*Set tasks*:
(1) List each step of the logic that the boss's COBOL program followed, as the post about file-scanning programs describes it.
(2) Answer these questions about the post on file-scanning programs:
(a) What machine did the bank have at the time?
(b) For how long did nothing else run before the operator cancelled the boss's program?
(c) Where had Joe Blank worked when he wrote the program he came by selling?
(3) Reproduce the passage of the post about file-scanning programs from "Ancient History" up to and including "go print it.".

+++ Excerpt +++

I have written several programs that scan files. I like writing them. But it's getting harder.

Ancient History

Back in the '70s, at The Bank, my boss wrote a COBOL program to read a file, and PRINT records that contained a specific character string (maybe his name). The logic was simple:

Read a record
Start at col-1, is this my string? If yes, go print it.
Bump to col-2, and repeat for the entire record.
And every record in the file.

One might keep in mind that the checking account master file, at that time, consisted of 40 reels of tape.
At the time, we had an IBM 360/195, IBM's screamingly fastest machine of the day (and to this day, one of my favorite machines ever). However, that program completely locked up the system - nothing else would run, because he was using ALL of the available CPU cycles. After 10 minutes of nothing else running, the operator cancelled it. My boss told me what he'd done, so I wrote a program that was inordinately faster. To this day, I don't know what he was looking for, or whether he found it.

In the program that I wrote, the idea is to pick one character from the string and search for it, and only test the entire string (his name???) when that character is found. So I wrote that, and did a 1-up in that I could search for any of several different strings at the same time, really fast. A couple years later, a guy named Joe Blank, who had worked at Fireman's Fund Insurance, came by selling a program he'd written while he was there.

The original need was a program to read a huge master file, and strip out various record types for different applications to use, in their production, or their testing, without having to pass the entire 20-50 reels of master file. It did that very well. He'd also written a 'front end' that allowed users to run it from their desk, selecting, and/or, editing selected records. It wasn't faster than my program but was far, far better.

Maybe the other thing to understand is that I like programming. A LOT. You get paid for doing puzzles all day. What's not to like. I'm older, but havn't changed much in that regard, although I'm certainly thinking slower and less clearly. However, I haven't been in an IBM shop since about 2000, and not been anywhere near operations (where all the fun stuff happens) since the late '80s. Maybe worse, computer operations at The Bank have moved to Texas, so there might not be anything local, any more.

+++ Data provided +++

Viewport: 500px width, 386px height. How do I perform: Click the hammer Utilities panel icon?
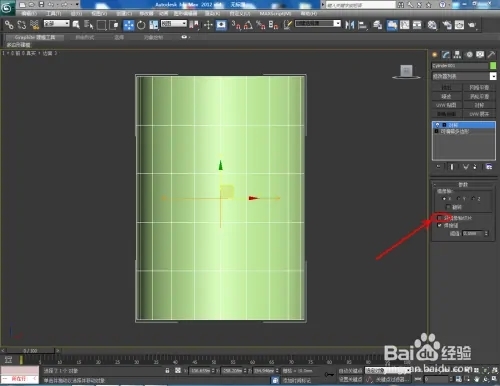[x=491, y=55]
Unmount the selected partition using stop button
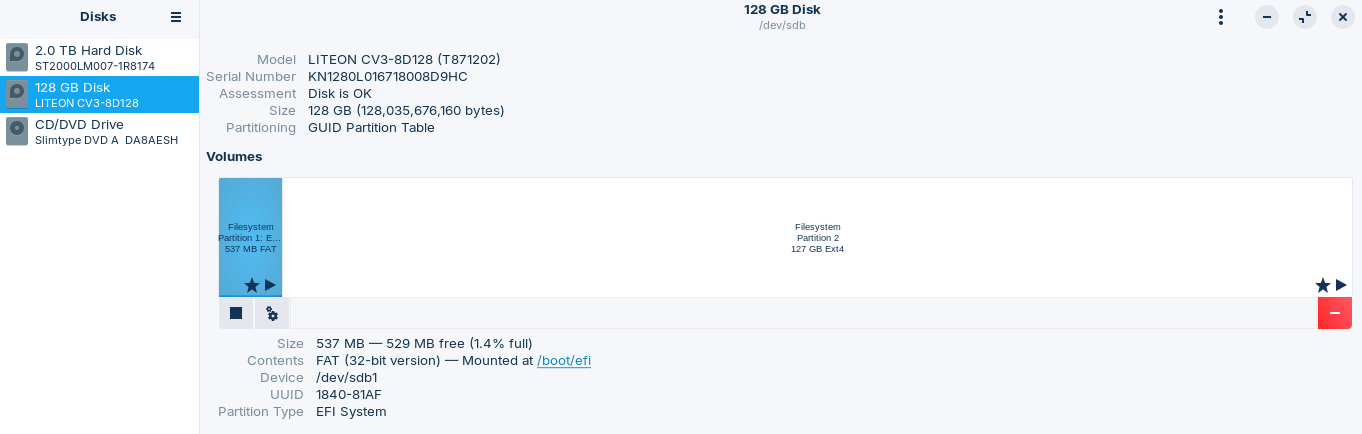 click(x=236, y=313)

+++

*Responses to the exercise*:
(1)
1. Read a record.
2. Start at col-1 and check whether this is the string; if yes, print it.
3. Bump to col-2 and repeat for the entire record.
4. Do this for every record in the file.

(2)
(a) An IBM 360/195.
(b) 10 minutes.
(c) Fireman's Fund Insurance.

(3)
Ancient History

Back in the '70s, at The Bank, my boss wrote a COBOL program to read a file, and PRINT records that contained a specific character string (maybe his name). The logic was simple:

Read a record
Start at col-1, is this my string? If yes, go print it.